* SUPPLIED PASSAGE
BEGIN

Pallasmaa, J. (2001), The Architecture of Image: Existential Space in Cinema, page 25 - 26

The Shining, very contrasting difference between the countryside and scary/creepy music.



Then we ended with this which not only questions the idea of characters with the built up environment they are in but leads nicely onto the consumerism lecture we have next with Richard.

I think the cities texts might be the most interesting to analyse so I think I'll try look at one of them whilst it's still fresh in my mind to write the analysis on.

Cities and Film Lecture

30th October

Cities and Film - Helen Clarke

The city in modernism,

the beginnings or an urban sociology. As a public and private place. The city in post modernism and the relation of the individual to the city.

Georg Simmel

The first person to attempt to write about the city, wrote a really important essay called Metropolosis. Influenced by the school of Frankfurt. Writes about the effect of the city on the individual. Reflects on the individual with the built up city. This is the same time freud was writing about psychoanalysis.

He writes about the resistance of the individual to be levelled and swallowed up..

In context the growth of the city was exponential. People were moving to the city specifically for employment. Made people vulnerable, even crossing roads was a skill to be learnt, avoiding traffic etc.

Architecht Louis Sullivan.




Creator of the SkyScraper. Guaranty building was designed in four zones, below ground mechanical no detail. Second zone shops, Third zone office space practical cell design. Outside the building was very detailed with a lot of embellishment.

Particularly designed buildings in Chicago as there was a huge fire in 1871 so there was space for the skyscrapers and he redesigned the sky line of Chicago.

Sky Scraper symbolism for the sky being the limit for opportunities in the city.




Manhatta Paul Strand & Charles Sheeler.
Text in the film is taken from a poem by Walt Whitman.

END

* ASSIGNED TASK 1
From the lecture notes, list each zone of the Guaranty building whose use or content is stated, along with what the notes say that zone holds.
* ASSIGNED TASK 2
Decide whether each statement agrees with the lecture notes, and support each yes or no with the deciding words quoted from them: (a) Georg Simmel wrote about the effect of the city on the individual. (b) Chicago had a huge fire in 1881. (c) The text in Manhatta is taken from a poem by Walt Whitman.
The material that comes next is not needed.

Items from a data source:
BEGIN

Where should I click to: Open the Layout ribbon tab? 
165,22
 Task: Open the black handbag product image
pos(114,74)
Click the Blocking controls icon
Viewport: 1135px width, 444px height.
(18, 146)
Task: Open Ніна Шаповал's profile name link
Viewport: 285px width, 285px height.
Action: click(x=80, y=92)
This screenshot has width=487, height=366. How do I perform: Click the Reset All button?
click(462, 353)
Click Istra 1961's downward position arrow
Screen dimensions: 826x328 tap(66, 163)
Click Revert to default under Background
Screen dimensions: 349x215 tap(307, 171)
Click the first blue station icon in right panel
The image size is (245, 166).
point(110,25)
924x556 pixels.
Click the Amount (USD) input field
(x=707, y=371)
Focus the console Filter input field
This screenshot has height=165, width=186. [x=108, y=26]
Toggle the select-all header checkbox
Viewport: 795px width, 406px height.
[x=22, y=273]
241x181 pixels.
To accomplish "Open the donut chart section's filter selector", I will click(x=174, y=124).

END
BEGIN

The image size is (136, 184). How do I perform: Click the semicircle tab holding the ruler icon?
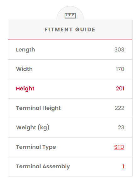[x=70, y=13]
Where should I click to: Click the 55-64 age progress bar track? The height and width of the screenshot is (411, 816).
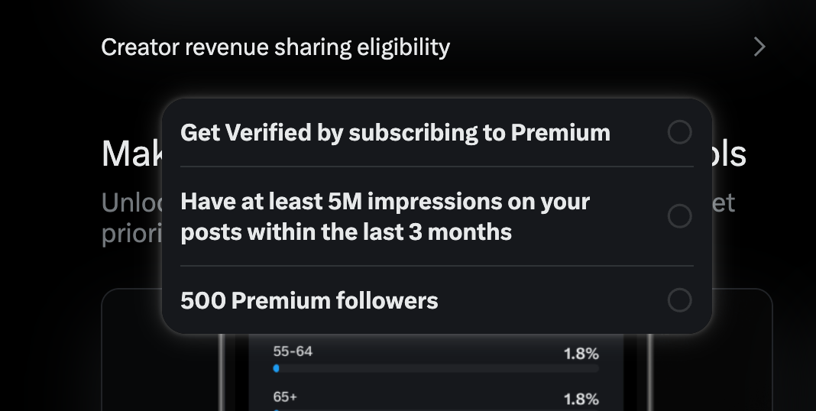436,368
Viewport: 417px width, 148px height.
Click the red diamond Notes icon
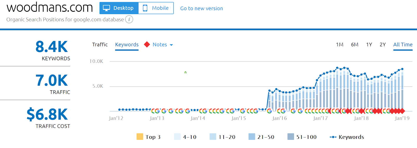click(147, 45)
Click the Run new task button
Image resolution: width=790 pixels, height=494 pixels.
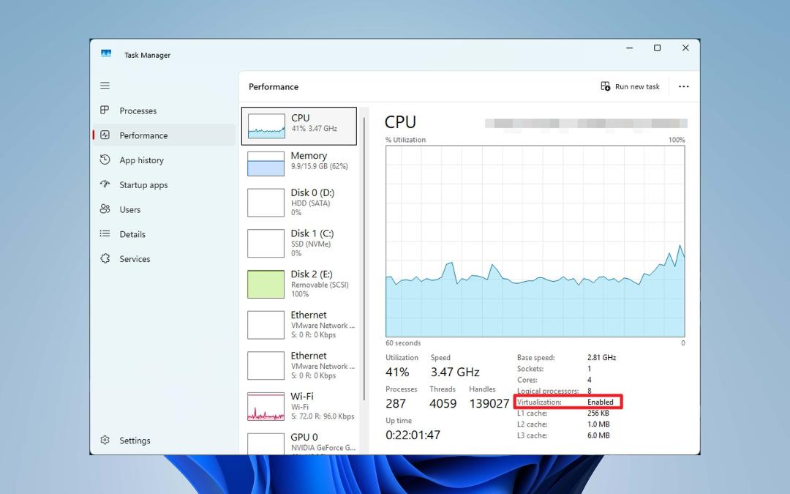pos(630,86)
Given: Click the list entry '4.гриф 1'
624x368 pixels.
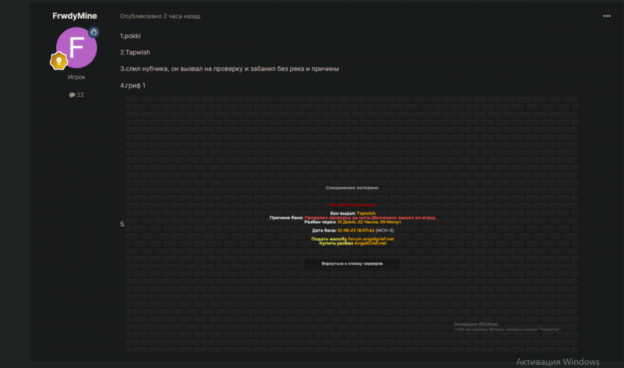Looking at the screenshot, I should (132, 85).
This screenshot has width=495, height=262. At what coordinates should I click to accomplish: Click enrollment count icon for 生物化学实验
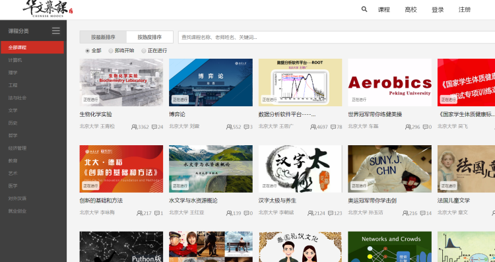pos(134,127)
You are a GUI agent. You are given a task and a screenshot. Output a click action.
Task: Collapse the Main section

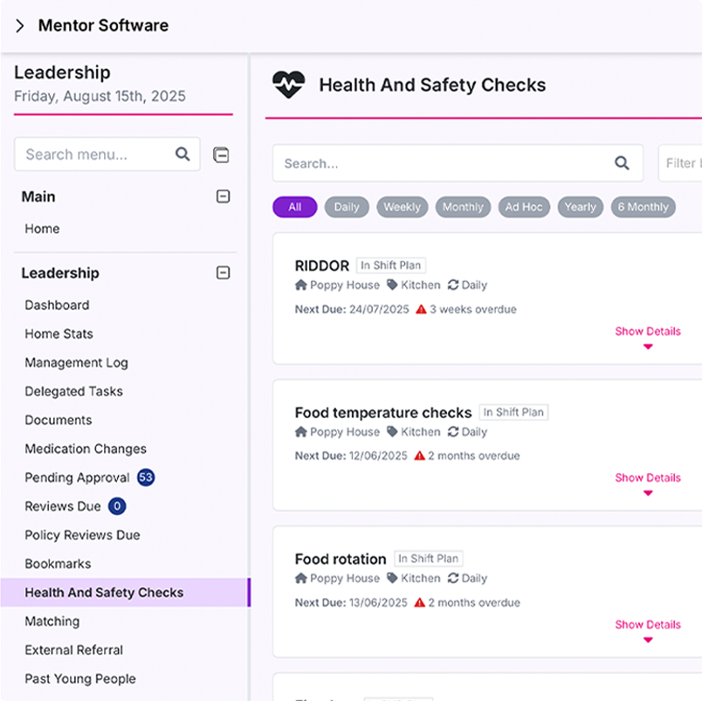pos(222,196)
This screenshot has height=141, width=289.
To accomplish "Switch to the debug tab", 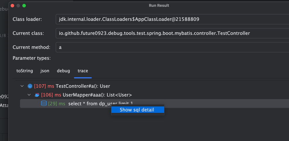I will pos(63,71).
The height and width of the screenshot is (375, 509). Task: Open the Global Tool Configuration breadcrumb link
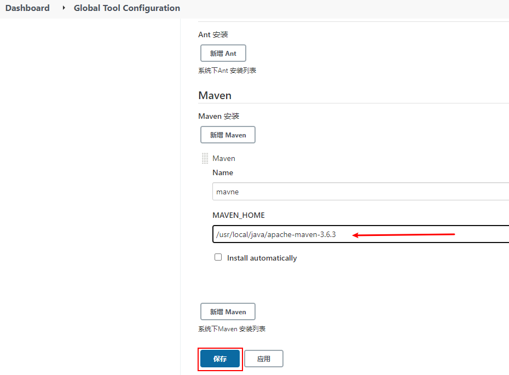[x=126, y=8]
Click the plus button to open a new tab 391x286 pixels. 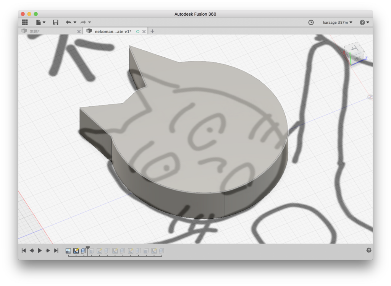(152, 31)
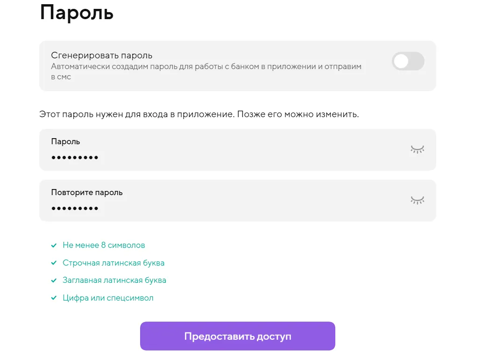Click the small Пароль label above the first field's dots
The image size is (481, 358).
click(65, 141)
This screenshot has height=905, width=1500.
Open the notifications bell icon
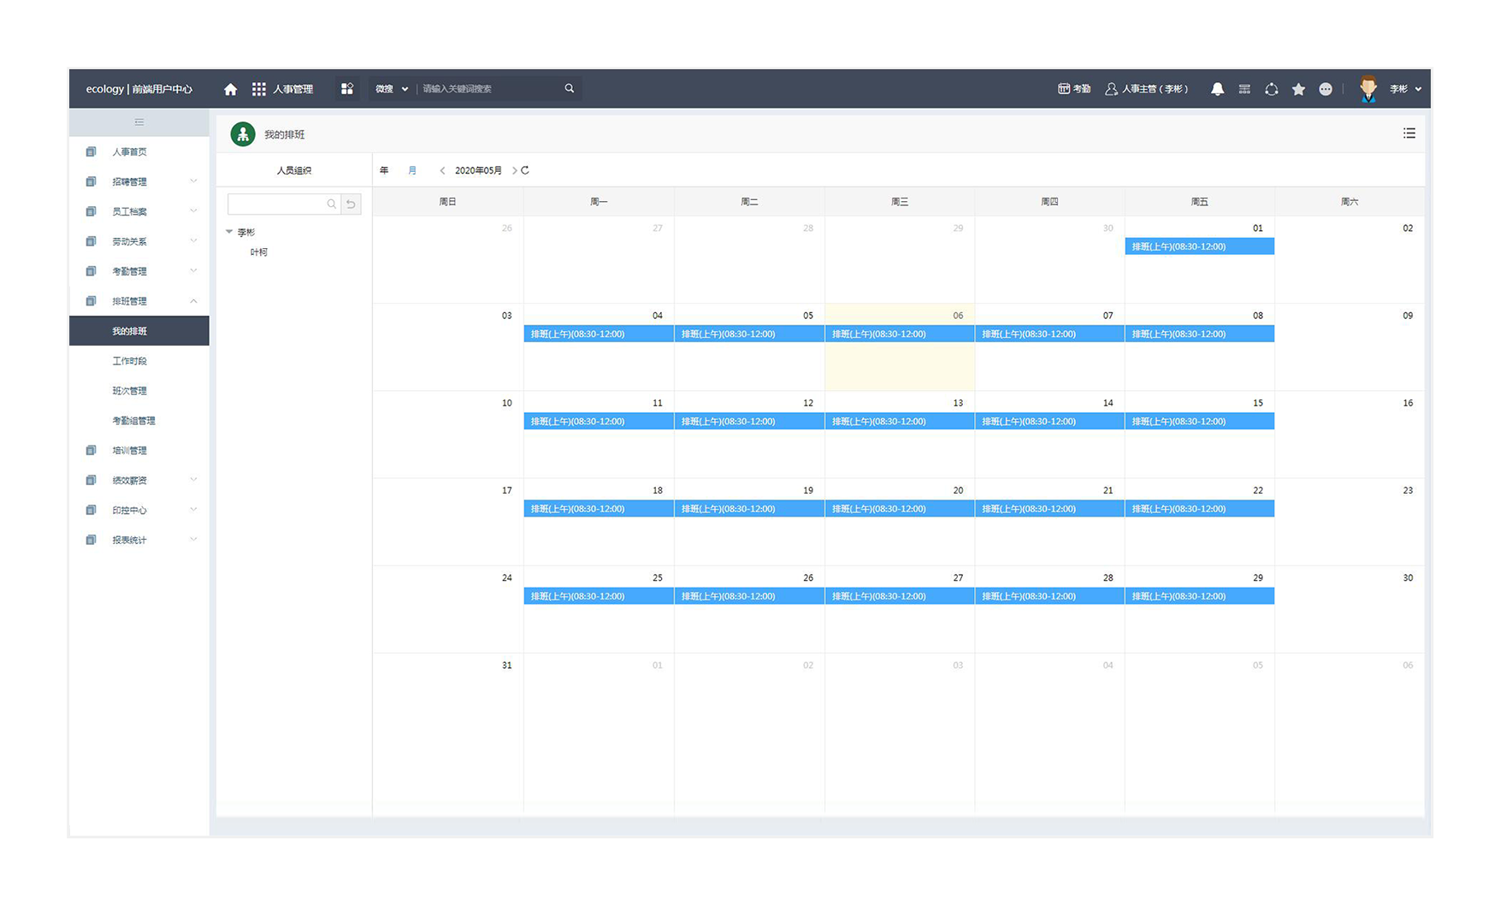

END
BEGIN

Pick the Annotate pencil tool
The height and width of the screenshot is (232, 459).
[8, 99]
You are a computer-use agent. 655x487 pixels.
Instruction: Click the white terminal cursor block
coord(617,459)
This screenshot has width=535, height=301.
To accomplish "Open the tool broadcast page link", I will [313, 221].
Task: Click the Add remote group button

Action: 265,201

END

* WORKED SOLUTION 1
- Below ground: mechanical, no detail
- Second zone: shops
- Third zone: office space, practical cell design

* WORKED SOLUTION 2
(a) Yes: "Writes about the effect of the city on the individual."
(b) No: "there was a huge fire in 1871"
(c) Yes: "Text in the film is taken from a poem by Walt Whitman."